Wrapping deep learning models from the package Flux.jl for use in the MLJ.jl toolbox
http://fluxml.ai/MLJFlux.jl/
MIT License
145 stars 17 forks source link

Ordinal encoding not working as expected #275

Open ablaom opened 1 week ago

ablaom commented 1 week ago

In stepping through fit for NeuraNetworkRegressor, using the data at the top of the test file regressors.jl, I am getting some unexpected behaviour.

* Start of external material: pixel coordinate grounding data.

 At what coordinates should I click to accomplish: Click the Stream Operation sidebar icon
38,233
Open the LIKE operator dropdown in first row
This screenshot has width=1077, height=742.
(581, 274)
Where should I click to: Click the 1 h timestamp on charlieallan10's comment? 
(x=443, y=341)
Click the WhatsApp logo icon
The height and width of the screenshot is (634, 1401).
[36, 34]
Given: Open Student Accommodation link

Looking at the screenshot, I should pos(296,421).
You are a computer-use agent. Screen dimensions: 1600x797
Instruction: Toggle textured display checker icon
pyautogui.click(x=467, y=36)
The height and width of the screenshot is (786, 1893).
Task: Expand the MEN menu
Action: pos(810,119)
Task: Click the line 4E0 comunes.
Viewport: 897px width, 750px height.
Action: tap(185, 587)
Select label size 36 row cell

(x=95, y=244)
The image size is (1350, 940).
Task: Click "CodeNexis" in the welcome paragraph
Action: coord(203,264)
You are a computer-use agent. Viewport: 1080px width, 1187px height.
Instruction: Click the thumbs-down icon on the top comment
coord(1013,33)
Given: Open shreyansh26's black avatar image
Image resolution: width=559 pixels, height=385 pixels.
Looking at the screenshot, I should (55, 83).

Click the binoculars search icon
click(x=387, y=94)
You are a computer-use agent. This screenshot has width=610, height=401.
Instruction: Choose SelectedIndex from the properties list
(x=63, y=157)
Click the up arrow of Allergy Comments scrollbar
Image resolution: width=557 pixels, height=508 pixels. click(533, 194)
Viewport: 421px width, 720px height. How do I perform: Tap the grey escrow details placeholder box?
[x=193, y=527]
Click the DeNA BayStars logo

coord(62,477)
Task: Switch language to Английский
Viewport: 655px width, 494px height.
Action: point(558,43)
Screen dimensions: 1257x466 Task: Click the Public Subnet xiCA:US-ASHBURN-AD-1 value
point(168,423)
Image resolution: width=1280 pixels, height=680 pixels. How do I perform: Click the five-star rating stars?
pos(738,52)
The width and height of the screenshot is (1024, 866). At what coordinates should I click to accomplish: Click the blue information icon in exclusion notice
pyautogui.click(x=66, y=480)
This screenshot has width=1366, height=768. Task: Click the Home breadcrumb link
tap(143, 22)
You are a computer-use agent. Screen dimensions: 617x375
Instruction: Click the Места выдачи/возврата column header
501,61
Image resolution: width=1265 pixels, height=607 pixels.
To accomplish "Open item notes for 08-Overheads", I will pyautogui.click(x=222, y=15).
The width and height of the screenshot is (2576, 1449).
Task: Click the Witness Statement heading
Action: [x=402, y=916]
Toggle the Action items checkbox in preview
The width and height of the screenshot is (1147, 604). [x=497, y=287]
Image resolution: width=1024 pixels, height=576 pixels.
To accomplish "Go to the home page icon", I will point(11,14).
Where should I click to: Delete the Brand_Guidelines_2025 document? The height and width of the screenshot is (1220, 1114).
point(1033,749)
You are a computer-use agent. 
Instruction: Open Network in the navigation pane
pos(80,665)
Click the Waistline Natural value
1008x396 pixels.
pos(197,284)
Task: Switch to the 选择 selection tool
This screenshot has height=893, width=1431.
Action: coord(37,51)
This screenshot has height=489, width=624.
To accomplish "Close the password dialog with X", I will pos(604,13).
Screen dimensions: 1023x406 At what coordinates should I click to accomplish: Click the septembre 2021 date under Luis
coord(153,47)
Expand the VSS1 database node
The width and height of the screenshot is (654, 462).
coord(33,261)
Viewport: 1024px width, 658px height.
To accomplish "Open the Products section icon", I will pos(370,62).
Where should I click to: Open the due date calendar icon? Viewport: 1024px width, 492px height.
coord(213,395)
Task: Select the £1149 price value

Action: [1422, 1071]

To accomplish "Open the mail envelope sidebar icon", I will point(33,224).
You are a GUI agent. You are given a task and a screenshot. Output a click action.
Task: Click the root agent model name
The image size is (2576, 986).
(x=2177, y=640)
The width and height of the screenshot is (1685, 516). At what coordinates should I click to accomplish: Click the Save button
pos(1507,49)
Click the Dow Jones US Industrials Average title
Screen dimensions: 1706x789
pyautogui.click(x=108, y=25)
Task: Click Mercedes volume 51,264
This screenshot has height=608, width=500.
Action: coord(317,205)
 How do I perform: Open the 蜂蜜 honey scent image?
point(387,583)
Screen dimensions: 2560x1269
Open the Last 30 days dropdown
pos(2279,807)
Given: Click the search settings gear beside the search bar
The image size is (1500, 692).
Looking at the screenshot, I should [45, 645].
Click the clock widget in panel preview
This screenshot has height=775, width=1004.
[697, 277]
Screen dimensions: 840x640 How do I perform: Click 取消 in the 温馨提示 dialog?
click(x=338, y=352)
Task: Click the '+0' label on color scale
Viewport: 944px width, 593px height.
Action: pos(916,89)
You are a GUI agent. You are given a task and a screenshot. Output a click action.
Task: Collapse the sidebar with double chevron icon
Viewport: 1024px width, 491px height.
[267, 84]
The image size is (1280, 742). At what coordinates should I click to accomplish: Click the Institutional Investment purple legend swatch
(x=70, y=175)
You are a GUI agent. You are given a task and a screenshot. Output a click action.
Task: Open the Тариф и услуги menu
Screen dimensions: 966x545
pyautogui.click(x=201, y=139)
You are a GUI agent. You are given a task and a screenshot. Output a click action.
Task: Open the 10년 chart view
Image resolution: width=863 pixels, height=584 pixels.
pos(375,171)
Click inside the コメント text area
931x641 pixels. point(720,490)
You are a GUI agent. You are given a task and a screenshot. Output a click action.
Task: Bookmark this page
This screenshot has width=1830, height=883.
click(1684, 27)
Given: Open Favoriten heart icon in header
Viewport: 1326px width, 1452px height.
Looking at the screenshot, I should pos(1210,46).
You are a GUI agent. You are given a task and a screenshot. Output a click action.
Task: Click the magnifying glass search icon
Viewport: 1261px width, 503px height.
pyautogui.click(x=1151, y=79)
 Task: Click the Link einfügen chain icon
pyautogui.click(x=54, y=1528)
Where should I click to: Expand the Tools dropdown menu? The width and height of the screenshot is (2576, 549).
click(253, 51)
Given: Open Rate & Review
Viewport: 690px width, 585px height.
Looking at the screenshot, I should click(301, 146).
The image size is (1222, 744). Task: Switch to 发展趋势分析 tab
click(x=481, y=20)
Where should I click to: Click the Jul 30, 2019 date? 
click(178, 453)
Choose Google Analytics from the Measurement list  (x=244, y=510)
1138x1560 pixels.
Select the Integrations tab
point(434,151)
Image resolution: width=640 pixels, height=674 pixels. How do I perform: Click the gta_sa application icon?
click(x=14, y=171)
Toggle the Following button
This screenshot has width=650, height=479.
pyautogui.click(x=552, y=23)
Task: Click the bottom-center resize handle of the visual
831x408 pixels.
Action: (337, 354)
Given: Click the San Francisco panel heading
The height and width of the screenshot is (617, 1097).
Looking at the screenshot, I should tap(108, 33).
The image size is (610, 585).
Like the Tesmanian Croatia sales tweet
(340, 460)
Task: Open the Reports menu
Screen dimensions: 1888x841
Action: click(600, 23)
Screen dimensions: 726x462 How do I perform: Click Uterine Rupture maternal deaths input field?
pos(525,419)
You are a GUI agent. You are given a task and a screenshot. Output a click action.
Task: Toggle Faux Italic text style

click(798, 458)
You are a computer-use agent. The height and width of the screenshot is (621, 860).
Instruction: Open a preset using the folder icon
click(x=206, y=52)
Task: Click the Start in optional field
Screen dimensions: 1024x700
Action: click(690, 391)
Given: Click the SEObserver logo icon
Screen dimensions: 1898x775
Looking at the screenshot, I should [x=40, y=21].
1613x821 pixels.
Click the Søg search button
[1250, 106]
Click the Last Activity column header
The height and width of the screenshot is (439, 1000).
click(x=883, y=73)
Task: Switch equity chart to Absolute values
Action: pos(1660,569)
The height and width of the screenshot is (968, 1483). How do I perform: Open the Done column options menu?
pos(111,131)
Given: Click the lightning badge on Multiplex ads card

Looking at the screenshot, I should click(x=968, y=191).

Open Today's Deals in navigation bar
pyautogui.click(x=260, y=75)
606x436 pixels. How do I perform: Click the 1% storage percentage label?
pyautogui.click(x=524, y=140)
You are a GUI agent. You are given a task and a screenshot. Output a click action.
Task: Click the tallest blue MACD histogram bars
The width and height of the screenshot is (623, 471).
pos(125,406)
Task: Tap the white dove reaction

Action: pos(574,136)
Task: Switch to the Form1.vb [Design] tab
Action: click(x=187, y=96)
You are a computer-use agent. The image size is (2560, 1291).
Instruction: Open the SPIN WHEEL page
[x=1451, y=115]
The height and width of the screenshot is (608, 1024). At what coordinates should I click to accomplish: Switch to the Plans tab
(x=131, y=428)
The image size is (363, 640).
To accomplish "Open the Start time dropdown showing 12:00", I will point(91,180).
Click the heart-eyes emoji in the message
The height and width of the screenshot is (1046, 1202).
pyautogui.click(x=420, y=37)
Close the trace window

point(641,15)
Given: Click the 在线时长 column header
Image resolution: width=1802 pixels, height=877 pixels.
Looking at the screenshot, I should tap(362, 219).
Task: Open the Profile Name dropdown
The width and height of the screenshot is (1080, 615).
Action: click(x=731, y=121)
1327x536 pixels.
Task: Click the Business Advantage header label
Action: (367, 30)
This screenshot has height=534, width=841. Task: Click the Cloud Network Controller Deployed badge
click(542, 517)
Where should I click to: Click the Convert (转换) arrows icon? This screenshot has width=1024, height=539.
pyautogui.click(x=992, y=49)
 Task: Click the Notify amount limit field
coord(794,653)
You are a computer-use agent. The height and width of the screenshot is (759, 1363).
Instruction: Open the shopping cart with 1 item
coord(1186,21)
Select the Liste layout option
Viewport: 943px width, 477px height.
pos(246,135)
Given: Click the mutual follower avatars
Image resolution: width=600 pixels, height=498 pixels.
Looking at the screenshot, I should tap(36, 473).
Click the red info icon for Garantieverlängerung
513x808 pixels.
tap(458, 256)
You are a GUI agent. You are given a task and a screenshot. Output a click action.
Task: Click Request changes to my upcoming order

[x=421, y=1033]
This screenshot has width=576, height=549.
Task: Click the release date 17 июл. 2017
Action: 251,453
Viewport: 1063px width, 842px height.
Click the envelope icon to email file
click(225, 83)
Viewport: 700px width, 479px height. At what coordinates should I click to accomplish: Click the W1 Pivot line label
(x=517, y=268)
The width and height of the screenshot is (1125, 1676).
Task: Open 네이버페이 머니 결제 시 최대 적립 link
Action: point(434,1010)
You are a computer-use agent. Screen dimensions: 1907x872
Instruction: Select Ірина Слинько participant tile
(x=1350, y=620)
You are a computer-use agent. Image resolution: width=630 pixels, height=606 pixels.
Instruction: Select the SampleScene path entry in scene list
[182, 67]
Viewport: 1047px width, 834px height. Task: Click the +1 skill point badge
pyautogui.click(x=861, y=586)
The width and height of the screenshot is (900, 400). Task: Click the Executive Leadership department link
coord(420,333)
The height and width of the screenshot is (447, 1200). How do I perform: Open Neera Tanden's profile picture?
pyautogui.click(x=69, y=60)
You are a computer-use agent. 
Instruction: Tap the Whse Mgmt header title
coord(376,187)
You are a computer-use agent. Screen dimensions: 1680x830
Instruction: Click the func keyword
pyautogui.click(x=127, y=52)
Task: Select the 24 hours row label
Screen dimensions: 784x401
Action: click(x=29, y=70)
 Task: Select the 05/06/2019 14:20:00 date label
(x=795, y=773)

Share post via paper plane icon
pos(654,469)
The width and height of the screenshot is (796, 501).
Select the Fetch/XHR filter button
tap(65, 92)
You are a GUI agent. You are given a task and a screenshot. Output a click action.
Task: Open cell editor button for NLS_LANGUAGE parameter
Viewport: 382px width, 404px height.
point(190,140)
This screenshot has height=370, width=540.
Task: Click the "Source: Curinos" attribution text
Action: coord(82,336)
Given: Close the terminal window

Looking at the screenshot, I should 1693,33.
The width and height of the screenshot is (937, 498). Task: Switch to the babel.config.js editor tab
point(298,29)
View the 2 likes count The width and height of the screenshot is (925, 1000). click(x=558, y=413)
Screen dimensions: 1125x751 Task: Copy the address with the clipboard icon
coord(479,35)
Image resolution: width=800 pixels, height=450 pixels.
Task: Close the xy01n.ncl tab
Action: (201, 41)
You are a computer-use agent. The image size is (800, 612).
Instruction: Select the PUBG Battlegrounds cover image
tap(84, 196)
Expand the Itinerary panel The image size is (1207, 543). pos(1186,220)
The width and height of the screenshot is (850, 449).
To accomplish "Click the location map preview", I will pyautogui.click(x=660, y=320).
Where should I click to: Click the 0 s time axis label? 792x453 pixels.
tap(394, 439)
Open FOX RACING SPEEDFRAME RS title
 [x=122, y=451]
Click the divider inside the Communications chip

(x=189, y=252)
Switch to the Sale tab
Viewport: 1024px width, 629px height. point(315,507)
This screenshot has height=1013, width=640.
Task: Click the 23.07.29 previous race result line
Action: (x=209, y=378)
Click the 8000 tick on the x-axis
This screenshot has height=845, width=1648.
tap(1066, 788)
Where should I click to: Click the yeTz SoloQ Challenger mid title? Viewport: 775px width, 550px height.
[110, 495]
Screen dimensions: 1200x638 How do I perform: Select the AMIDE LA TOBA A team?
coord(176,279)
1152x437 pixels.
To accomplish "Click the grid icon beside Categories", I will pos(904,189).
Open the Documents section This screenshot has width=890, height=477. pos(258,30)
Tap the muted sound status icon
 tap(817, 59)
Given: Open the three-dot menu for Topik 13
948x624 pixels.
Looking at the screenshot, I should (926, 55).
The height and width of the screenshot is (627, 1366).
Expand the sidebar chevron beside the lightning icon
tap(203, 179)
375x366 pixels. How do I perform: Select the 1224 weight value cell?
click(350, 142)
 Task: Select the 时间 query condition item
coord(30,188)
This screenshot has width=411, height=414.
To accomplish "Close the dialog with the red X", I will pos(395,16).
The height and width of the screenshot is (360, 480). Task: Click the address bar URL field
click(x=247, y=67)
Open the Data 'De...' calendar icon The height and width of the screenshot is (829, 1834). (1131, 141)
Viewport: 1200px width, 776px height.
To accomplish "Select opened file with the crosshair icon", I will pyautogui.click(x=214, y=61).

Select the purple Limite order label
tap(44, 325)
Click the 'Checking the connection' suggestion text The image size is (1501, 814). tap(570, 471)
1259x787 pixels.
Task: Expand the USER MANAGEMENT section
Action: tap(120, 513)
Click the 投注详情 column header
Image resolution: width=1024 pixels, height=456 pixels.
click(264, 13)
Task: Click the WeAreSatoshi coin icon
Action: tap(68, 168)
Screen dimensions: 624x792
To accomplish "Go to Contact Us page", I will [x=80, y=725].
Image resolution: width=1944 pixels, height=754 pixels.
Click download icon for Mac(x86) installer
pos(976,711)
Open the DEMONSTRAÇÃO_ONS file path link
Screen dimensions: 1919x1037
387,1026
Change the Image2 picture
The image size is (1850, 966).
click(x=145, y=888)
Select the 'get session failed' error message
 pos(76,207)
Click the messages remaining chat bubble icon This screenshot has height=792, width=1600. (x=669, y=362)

Here is a minimal version of that data giving the same behaviour:

using MLJBase, MLJFlux, Tables

X = (
     ; Column2 = categorical(repeat(['a', 'b', 'c'], 10)),
    Column3 = categorical(repeat(["b", "c", "d"], 10), ordered = true),
)
y = rand(Float32, 30)

schema(X)
# ┌─────────┬──────────────────┬──────────────────────────────────┐
# │ names   │ scitypes         │ types                            │
# ├─────────┼──────────────────┼──────────────────────────────────┤
# │ Column2 │ Multiclass{5}    │ CategoricalValue{Char, UInt32}   │
# │ Column3 │ OrderedFactor{4} │ CategoricalValue{String, UInt32} │
# └─────────┴──────────────────┴──────────────────────────────────┘

And the model:

model = NeuralNetworkRegressor()

Okay, now the following lines are copied from fit, as given in "src/mlj_model_iinterface.jl" on the dev branch:

# Get input properties
shape = MLJFlux.shape(model, X, y)
cat_inds = MLJFlux.get_cat_inds(X)
pure_continuous_input = isempty(cat_inds)

# Decide whether to enable entity embeddings (e.g., ImageClassifier won't)
enable_entity_embs = MLJFlux.is_embedding_enabled(model) && !pure_continuous_input

# Prepare entity embeddings inputs and encode X if entity embeddings enabled
featnames = []
if enable_entity_embs
    X = MLJFlux.convert_to_table(X)
    featnames = Tables.schema(X).names
end

# entityprops is (index = cat_inds[i], levels = num_levels[i], newdim = newdims[i])
# for each categorical feature
default_embedding_dims = enable_entity_embs ? model.embedding_dims : Dict{Symbol, Real}()
entityprops, entityemb_output_dim =
    MLJFlux.prepare_entityembs(X, featnames, cat_inds, default_embedding_dims)
X, ordinal_mappings = MLJFlux.ordinal_encoder_fit_transform(X; featinds = cat_inds)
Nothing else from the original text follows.